Surrealism – a record year

[08/09/2008]

 

Surrealist art works are posting record prices. Stimulated by the sale of the Breton collection in April 2003 (Calmels-Cohen, Paris) and then by the André Lefevre collection in December 2007 (Aguttes, Paris), prices in the segment are reaching new peaks, having progressed another 21% over the first 9 months of this year. Over 10 years, the movement’s price index has gained 214%.

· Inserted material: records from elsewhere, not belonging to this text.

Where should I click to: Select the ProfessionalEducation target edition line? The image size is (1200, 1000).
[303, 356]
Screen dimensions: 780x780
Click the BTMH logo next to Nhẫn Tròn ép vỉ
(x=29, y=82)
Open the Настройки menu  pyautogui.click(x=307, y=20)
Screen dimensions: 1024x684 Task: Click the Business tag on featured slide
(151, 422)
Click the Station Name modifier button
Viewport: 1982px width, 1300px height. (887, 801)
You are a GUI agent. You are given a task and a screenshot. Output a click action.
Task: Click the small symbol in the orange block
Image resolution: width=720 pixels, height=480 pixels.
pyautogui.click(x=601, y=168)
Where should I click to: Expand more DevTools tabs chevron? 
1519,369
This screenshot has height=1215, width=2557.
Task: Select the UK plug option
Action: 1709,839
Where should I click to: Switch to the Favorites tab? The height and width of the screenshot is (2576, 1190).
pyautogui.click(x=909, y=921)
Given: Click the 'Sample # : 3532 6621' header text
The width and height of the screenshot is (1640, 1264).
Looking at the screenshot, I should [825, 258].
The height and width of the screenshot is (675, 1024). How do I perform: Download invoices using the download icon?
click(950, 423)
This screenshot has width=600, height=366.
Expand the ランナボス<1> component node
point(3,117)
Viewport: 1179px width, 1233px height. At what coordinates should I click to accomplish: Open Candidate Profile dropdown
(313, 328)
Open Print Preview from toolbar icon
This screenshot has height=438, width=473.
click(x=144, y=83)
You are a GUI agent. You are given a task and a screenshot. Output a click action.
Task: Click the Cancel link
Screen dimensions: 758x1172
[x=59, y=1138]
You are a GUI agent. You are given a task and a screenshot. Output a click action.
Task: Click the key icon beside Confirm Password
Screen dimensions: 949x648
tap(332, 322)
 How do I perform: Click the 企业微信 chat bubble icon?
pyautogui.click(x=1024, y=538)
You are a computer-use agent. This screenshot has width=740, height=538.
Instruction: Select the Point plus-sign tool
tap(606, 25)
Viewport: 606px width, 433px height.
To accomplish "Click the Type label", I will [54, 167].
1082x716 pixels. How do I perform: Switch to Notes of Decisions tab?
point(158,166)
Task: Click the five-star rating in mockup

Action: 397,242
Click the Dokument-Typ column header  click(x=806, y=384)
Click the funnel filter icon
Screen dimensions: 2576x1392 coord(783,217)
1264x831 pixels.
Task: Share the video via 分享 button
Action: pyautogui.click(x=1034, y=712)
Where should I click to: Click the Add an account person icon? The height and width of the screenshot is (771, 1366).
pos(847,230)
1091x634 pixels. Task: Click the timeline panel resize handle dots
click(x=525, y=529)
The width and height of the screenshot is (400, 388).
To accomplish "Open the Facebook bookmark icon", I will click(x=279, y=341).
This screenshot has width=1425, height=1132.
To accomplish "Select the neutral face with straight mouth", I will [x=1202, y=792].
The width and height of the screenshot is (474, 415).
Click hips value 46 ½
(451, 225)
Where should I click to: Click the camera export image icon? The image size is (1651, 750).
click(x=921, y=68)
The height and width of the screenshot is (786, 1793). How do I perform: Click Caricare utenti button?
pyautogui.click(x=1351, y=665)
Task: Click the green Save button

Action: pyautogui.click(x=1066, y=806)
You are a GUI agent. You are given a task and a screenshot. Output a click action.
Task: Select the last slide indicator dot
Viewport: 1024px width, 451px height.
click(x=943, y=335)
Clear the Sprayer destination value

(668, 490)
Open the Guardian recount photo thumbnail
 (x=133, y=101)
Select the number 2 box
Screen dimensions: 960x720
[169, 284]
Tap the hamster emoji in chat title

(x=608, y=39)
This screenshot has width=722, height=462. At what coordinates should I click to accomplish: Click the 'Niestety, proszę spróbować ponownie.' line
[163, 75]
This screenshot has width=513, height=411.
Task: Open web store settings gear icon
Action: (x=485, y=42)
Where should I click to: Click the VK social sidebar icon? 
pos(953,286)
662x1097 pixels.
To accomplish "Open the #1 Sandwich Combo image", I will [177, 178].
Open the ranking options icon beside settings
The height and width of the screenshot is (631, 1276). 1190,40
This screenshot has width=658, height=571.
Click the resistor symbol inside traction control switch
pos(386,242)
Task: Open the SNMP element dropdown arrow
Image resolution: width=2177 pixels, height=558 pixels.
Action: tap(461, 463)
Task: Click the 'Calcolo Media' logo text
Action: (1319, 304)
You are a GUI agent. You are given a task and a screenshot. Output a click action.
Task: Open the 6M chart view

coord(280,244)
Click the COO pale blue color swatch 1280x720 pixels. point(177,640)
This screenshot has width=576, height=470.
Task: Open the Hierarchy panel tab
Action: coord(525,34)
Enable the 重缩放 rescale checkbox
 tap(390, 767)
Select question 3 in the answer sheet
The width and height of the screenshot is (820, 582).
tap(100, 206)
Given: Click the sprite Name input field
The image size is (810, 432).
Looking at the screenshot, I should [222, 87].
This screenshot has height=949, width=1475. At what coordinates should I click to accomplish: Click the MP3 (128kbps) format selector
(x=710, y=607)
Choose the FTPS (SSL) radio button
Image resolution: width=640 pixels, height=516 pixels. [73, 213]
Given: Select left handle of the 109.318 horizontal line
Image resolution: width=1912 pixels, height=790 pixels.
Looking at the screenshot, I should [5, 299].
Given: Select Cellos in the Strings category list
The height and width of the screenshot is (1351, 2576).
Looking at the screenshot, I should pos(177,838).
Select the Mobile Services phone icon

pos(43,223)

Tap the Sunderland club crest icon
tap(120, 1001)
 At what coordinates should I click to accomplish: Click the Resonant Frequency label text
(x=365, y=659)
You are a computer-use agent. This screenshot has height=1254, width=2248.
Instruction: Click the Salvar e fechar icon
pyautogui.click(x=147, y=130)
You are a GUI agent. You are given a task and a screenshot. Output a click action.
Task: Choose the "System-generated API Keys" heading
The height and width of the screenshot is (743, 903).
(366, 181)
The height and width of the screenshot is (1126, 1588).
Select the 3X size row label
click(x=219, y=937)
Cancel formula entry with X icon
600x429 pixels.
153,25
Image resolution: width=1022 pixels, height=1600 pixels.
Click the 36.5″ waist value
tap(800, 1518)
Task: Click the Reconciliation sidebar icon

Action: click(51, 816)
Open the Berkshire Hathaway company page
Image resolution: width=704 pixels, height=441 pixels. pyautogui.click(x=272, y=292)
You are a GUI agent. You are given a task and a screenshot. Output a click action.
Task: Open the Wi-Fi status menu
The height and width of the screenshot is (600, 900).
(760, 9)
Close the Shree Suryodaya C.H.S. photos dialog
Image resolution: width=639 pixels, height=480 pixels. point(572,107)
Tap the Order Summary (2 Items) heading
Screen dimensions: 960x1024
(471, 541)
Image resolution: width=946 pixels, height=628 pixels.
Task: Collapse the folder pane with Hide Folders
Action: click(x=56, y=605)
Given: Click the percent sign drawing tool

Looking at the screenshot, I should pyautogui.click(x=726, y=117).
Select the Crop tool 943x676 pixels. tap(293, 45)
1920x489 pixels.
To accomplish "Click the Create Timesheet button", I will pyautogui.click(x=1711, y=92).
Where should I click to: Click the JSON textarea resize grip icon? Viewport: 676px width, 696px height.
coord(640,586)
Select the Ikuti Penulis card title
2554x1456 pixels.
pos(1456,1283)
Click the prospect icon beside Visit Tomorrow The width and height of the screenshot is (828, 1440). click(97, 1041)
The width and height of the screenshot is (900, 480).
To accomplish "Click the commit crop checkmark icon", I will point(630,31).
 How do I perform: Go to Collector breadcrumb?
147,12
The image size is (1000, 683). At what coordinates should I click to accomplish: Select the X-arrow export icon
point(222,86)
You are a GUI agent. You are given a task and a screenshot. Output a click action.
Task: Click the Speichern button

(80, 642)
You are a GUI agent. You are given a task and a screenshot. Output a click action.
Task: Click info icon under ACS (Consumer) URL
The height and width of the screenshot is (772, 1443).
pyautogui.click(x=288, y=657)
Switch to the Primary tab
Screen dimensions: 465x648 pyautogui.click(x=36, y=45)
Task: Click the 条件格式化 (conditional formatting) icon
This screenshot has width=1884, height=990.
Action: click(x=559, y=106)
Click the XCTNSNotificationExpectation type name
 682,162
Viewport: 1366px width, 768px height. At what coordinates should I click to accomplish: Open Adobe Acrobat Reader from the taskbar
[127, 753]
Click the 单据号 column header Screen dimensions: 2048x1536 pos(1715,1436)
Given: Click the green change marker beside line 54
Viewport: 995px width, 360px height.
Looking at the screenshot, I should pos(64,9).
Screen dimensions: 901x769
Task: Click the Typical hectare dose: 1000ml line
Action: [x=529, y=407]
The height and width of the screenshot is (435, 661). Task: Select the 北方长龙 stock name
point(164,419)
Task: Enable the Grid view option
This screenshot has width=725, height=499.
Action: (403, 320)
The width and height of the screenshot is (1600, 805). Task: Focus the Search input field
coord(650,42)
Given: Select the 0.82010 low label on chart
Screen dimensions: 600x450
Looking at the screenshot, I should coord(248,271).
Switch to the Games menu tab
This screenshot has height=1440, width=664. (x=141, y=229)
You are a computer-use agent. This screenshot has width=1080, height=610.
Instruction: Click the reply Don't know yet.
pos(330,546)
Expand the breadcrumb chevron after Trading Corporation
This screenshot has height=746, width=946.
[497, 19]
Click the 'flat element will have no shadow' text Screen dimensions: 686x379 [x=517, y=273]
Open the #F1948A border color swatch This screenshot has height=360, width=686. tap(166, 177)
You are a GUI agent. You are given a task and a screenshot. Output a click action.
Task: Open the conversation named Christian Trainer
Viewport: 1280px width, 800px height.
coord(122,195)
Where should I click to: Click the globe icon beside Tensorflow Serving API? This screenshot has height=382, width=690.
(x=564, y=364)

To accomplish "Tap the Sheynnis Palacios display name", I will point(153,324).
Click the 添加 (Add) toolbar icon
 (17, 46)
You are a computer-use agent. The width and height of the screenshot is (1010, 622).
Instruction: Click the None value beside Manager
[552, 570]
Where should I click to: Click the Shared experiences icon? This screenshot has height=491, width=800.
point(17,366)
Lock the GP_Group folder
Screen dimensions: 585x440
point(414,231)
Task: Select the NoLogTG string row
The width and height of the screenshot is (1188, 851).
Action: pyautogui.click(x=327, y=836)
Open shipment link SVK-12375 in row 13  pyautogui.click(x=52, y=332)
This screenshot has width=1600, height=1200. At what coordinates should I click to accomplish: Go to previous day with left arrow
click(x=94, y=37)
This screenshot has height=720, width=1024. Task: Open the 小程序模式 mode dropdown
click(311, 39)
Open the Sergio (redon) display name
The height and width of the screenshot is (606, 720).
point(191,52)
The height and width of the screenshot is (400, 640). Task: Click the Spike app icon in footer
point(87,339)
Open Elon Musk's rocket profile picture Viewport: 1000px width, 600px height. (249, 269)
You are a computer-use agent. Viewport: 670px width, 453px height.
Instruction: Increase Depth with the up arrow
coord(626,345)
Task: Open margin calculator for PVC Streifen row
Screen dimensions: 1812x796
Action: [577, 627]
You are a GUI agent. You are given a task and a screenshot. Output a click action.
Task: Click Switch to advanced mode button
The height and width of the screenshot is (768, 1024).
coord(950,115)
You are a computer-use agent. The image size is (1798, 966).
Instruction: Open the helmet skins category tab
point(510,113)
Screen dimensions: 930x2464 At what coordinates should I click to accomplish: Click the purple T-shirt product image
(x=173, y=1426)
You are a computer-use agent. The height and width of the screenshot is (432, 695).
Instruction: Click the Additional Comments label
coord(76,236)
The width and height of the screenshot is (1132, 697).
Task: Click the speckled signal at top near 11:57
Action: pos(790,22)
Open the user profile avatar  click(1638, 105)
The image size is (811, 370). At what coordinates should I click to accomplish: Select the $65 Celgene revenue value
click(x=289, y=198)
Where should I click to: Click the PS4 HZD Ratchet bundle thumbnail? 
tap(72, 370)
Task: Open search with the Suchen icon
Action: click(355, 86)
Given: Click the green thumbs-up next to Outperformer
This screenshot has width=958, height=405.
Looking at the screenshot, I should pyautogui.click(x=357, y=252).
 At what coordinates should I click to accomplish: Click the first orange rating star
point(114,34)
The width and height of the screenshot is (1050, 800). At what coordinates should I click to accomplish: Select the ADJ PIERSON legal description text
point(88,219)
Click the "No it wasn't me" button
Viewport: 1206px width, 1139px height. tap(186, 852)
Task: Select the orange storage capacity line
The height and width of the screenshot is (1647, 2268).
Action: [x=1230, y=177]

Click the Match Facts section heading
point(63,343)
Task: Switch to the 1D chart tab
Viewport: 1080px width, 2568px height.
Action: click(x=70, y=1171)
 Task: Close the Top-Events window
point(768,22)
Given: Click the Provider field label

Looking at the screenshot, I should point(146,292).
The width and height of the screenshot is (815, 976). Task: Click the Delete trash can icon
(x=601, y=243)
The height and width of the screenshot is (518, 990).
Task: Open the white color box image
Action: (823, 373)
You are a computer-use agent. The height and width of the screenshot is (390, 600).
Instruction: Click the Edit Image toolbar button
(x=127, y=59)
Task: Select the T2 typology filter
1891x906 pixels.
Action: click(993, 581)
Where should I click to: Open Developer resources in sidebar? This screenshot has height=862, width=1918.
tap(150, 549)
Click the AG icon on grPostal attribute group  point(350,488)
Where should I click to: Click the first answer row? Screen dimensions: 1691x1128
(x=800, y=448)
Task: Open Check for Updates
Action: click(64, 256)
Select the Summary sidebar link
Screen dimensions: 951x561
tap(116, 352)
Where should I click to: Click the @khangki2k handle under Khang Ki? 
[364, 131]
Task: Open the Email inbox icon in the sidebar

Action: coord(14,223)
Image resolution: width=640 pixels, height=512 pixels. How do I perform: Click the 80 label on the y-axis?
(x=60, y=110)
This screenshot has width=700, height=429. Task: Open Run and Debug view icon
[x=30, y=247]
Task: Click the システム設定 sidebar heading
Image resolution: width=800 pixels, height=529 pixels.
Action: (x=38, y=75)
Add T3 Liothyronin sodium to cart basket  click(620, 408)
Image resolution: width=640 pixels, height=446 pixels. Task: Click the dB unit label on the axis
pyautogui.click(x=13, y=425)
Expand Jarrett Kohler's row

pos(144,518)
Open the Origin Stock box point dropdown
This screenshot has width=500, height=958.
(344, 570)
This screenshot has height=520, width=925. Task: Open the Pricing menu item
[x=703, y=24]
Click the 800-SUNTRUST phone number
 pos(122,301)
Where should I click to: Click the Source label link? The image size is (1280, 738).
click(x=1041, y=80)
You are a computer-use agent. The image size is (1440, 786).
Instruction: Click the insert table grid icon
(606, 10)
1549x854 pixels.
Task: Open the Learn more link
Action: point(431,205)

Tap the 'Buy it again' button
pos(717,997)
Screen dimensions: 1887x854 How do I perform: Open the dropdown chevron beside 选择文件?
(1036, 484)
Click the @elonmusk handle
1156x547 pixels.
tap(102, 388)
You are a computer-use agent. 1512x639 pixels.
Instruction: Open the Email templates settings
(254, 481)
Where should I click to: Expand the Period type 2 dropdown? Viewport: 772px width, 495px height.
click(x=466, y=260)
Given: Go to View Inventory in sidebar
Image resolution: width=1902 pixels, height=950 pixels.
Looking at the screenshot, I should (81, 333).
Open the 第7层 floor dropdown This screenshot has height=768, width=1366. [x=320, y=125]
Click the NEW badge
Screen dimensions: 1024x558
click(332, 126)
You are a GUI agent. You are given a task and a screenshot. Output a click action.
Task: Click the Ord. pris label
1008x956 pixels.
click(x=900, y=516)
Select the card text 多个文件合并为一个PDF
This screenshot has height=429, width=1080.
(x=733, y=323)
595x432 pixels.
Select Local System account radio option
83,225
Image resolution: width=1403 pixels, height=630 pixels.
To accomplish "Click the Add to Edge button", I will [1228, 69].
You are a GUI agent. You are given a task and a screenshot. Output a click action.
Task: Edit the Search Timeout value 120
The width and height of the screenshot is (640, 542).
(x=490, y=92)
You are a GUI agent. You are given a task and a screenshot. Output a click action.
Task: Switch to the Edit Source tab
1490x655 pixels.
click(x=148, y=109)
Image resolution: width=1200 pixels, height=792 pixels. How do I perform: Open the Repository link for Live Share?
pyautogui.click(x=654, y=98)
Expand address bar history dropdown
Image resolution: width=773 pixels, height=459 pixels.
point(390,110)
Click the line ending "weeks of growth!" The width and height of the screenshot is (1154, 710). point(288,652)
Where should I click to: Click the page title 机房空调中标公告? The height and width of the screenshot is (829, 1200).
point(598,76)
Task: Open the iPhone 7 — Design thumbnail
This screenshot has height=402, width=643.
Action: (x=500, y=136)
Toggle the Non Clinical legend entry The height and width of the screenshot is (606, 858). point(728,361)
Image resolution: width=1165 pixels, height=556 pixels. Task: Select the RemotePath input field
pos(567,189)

This year surrealism has enjoyed a high media profile with the auction of the “Manifesto of Surrealism” manuscript written in 1924 by the French author André Breton. The Manifesto was sold off in a lot of 9 manuscripts acquired by the Museum of Letters and Manuscripts for a total of €3.2m at Sotheby’s Paris on 21 May. At the same time, a number of new records for surrealist paintings and photographs have been set throughout the year. On the paintings side, the absolute record was set by Joan Miro’s La caresse des étoiles (1938) when it fetched $15.2m at Christie’s New York on 6 May 2008. In November 2004, the same painting sold for $10.5m at the same auctioneer! Among the recent records posted since the beginning of the year, we note the £1.3m paid for Oscar Dominguez’ Machine à coudre electro-sexuelle 1 on 24 June and the $850,000 paid for Victor Brauner’s Ultratableau Biosensible. Joseph Sima also set a new record with the equivalent of €186,000 for Lieu de l’absence at Art Consulting Brno (Prague).

In a lower price range, other new records have been set since the start of the year for photographs by Hans Bellmer, Pierre Molinier and Claude Cahun. Still relatively unknown 10 years ago, Claude Cahun’s prices are today approaching those commanded by Brassaï! In fact, on 28 May 2008 a Claude Cahun silvered print entitled the Hands – estimated at between 4 and 6 thousand euros – went under the hammer for €33,000 (Drouot estimations, Paris)… while on 21 May 2008, un photo-montage of fours pairs of fetishised legs by Pierre Molinier (who was also a painter: one would expect to pay between 30 and 90 thousand euros for one of his better paintings) fetched €13,500 at Sotheby’s in Paris.
However, the highest price paid for a surrealist photograph in 2008 concerned Hans Bellmer’s La poupée. Released from the Quillan Collection, it fetched $260,000 at Sotheby’s. This sum topped his previous record at the famous Breton sale in 2003 by $60,000.
In fact, this year it seems the best works from the surrealism movement would have continued on an inflationary price path even without any major event or sale to stimulate the market.